Catalogues demand an exceptionally high standard of scholarly care and tact. Kornbluth meets the first criterion admirably; I found remarkably few mistakes in the book 1. Her tact occasionally can be called into question, as when she pushes her evidence too far. Examples are the dating issues raised in the last paragraph or Kornbluth's interesting but rather wild claim that the unusual Remiremont gem "probably had a secular use, as a token of identification presented by the bearer when communicating messages from a superior." Kornbluth's arguments about this gem are ingenious, but I think "probably" is too strong a word to describe the results. The Remiremont stone does illustrate one of the most interesting aspects of some of these gems: their iconography is related to the material of which they are made. The Remiremont gem, for example, is unique in the Carolingian corpus in two ways: it is made of agate and depicts a ship. Kornbluth convincingly connects these two points, for she discovered that agate was believed to control the malevolent powers of water. In other instances, for example those crystals depicting the Baptism and St. Paul, Kornbluth was able to show how late antique and Carolingian exegesis connected those subjects with the material nature of crystal. As Kornbluth puts it, in these cases "the material completes the meaning of the image." Are there comparable instances of such a symbiotic relationship between art and material elsewhere in the Carolingian period? We do not find out in this book, not, I think, because Kornbluth is uninterested in that question, but because her chosen catalogue format really does not provide a forum to explore the broader issues raised by her material. Thus, the arguments relating material and iconography appear scattered across various entries, rather than grouped together where they might be mutually supporting.
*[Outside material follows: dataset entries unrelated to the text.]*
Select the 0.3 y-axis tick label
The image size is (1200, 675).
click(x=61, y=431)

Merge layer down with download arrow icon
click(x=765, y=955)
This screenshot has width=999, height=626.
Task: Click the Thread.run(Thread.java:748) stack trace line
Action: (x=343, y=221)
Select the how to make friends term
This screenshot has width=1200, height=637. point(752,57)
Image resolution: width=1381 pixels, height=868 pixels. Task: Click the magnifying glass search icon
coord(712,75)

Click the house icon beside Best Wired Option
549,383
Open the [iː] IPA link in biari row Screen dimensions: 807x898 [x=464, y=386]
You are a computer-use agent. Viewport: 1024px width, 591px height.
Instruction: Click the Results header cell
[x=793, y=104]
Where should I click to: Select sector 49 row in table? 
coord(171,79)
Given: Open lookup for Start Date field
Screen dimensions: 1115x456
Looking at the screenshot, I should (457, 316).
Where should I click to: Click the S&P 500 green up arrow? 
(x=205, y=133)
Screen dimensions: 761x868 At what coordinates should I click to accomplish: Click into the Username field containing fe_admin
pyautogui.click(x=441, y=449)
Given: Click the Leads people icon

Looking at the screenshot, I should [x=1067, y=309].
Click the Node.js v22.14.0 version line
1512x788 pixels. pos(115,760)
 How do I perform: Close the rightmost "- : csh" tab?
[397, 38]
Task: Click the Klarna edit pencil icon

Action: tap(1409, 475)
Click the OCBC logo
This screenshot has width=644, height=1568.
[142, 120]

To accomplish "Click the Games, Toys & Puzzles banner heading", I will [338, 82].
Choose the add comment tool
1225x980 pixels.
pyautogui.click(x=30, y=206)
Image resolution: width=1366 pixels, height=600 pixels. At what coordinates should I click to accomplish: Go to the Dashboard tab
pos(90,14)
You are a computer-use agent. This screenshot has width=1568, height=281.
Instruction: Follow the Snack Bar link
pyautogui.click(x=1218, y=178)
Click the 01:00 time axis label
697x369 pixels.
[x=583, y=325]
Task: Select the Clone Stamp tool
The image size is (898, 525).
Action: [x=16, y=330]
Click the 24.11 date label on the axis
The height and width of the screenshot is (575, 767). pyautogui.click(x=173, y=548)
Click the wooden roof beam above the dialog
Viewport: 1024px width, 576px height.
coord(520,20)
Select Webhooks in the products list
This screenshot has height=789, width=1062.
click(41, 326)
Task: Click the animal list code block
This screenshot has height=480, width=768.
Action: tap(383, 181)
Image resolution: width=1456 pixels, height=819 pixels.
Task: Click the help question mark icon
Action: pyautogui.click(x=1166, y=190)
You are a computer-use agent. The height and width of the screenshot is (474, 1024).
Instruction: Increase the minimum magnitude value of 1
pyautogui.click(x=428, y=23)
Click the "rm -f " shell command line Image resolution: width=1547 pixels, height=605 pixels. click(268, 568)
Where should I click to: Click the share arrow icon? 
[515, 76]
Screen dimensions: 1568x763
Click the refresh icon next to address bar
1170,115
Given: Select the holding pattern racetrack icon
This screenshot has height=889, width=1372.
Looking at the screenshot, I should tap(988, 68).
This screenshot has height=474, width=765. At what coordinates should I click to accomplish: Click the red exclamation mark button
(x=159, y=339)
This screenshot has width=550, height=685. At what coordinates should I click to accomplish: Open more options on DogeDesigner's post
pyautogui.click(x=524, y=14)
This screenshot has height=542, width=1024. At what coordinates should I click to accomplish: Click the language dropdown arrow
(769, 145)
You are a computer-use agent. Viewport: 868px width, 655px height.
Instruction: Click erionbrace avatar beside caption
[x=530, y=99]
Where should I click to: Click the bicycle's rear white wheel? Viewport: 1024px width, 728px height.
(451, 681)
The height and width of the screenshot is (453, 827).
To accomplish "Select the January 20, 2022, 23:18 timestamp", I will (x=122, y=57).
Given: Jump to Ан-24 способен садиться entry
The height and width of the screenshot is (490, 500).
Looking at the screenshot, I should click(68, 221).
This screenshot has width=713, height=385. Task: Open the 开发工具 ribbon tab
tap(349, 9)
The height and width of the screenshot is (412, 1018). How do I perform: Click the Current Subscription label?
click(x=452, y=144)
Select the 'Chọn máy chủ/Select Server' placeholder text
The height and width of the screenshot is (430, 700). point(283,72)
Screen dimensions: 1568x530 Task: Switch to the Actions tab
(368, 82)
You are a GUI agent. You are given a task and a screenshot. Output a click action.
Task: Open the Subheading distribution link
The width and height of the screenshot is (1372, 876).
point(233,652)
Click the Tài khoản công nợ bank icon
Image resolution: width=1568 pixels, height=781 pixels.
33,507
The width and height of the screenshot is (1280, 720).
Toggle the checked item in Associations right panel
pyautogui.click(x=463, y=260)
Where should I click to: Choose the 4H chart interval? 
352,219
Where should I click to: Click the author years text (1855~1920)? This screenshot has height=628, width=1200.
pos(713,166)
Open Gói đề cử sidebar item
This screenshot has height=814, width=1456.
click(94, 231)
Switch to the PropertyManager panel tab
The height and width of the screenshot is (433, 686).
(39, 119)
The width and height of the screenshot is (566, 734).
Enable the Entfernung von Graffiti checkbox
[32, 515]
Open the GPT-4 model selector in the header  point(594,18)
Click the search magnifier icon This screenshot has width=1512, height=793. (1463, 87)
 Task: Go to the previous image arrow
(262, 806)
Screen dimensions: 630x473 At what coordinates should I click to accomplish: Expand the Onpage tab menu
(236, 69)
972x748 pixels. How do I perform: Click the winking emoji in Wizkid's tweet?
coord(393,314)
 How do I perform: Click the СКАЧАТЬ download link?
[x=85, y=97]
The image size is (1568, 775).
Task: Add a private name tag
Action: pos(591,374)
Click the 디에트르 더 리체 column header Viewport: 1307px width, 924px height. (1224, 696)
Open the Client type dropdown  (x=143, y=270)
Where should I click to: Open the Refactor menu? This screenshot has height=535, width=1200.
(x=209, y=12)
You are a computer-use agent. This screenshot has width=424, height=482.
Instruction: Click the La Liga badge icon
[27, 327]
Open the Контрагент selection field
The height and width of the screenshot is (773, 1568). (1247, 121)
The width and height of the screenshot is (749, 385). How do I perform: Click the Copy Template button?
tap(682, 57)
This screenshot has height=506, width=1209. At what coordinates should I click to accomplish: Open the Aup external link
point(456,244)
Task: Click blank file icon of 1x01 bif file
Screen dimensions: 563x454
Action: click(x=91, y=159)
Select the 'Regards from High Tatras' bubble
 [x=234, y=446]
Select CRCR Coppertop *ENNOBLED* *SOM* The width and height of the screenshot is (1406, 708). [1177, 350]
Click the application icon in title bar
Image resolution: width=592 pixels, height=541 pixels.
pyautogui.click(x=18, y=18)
Perhaps in a more synthetic article Kornbluth will be able to pursue some of the interesting questions that did not fit well into her book. No single book can satisfy every need and we should by no means regret that Kornbluth chose to produce a catalogue, for like her predecessors Goldschmidt, Koehler, and Muetherich, Kornbluth has produced a book that will stand scholars in good stead for many years to come.